→ **Provided data**:
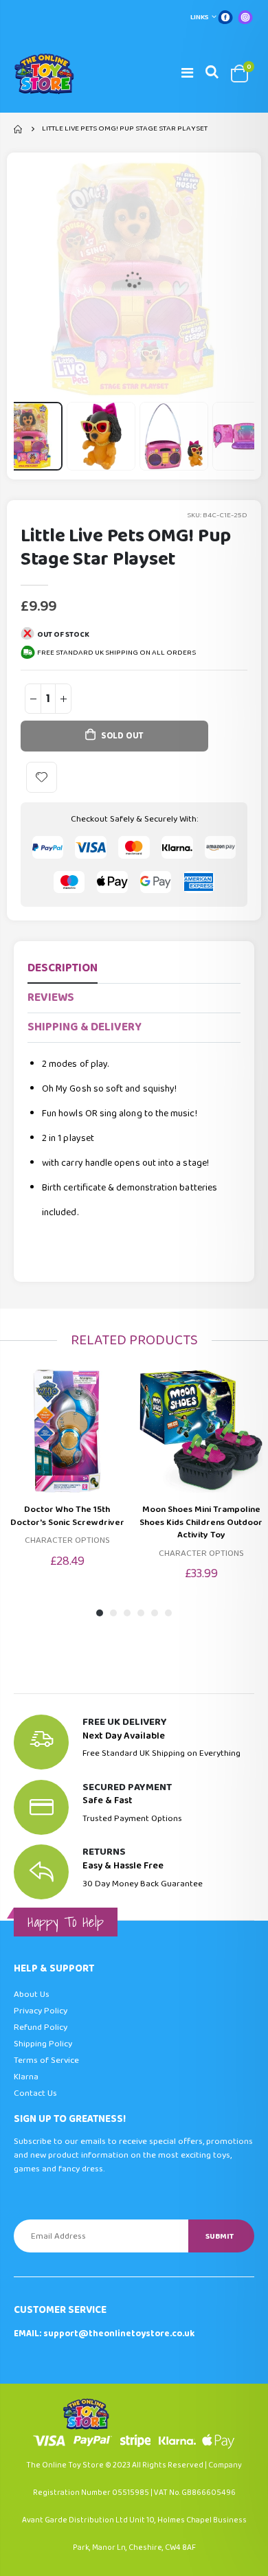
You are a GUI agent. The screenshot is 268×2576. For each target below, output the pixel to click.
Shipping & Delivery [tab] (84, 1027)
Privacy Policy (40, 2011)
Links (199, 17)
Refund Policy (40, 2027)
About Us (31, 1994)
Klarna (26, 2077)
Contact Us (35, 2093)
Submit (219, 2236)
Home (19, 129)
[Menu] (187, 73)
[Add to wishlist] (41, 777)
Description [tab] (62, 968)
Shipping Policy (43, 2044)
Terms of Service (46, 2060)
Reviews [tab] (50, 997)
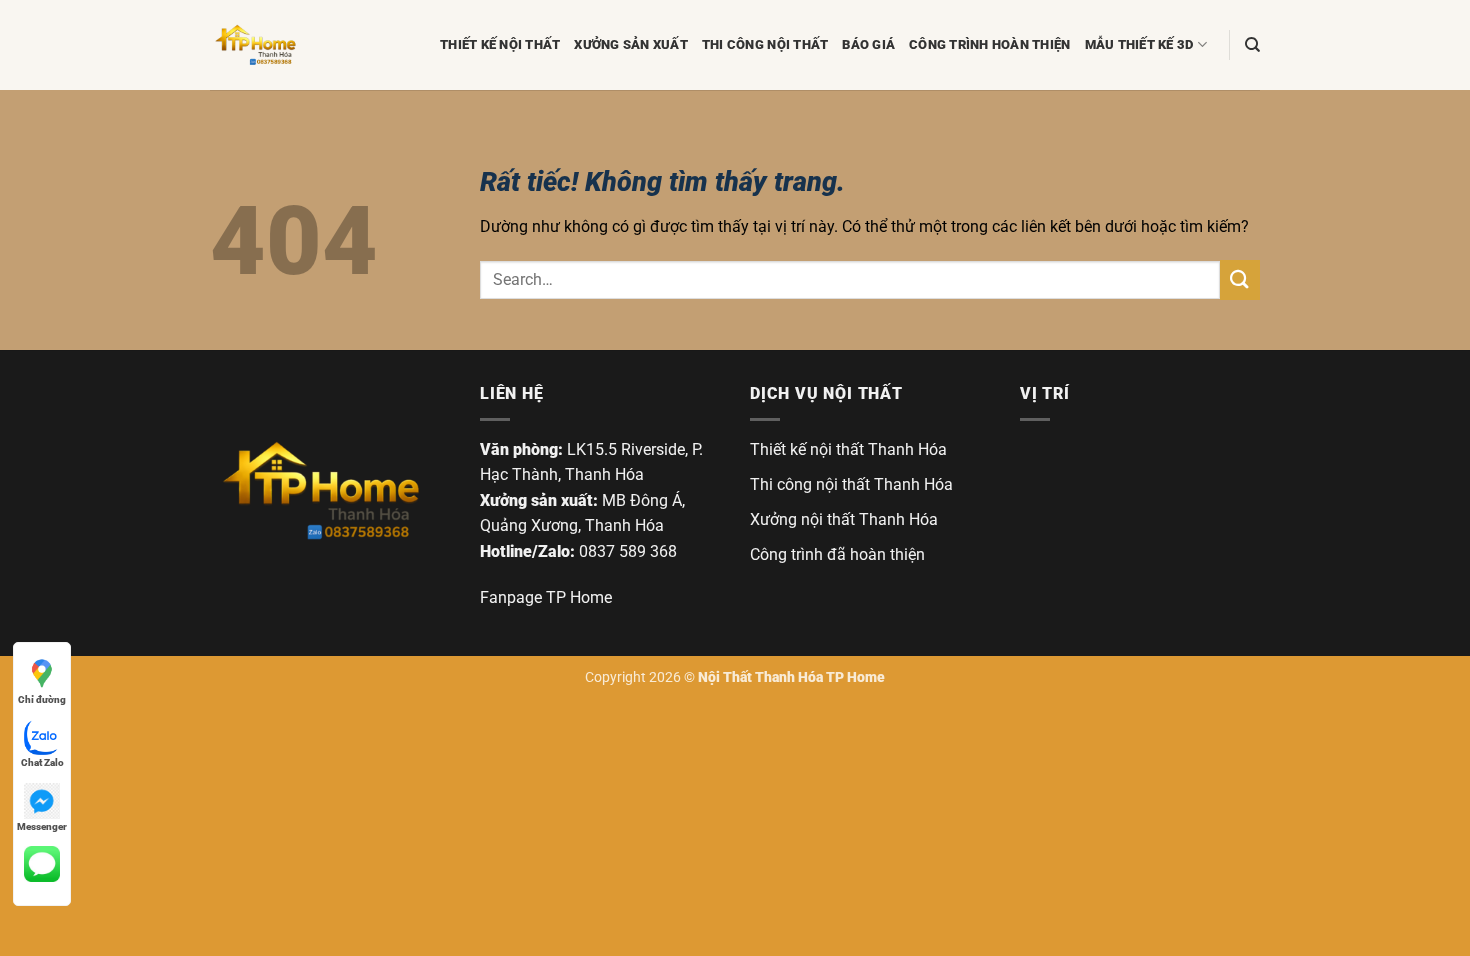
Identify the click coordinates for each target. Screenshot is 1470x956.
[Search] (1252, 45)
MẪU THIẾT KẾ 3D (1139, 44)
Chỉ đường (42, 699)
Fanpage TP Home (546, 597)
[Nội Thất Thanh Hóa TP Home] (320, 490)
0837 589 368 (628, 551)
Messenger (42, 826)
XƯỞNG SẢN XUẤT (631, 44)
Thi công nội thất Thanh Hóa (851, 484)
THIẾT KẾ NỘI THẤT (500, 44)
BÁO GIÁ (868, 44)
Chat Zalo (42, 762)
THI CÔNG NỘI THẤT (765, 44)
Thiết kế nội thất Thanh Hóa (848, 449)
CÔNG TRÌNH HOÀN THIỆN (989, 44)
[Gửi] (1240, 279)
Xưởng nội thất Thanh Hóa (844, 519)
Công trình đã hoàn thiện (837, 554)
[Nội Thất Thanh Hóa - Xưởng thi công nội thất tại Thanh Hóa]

→ **Problem to solve**: Using the data above, extract exactly the lines from the one that holds "0837 589 368 (628, 551)" to the one that holds "CÔNG TRÌNH HOÀN THIỆN (989, 44)", both ends included, and no others.

→ **Result for this exercise**:
0837 589 368 (628, 551)
Messenger (42, 826)
XƯỞNG SẢN XUẤT (631, 44)
Thi công nội thất Thanh Hóa (851, 484)
THIẾT KẾ NỘI THẤT (500, 44)
BÁO GIÁ (868, 44)
Chat Zalo (42, 762)
THI CÔNG NỘI THẤT (765, 44)
Thiết kế nội thất Thanh Hóa (848, 449)
CÔNG TRÌNH HOÀN THIỆN (989, 44)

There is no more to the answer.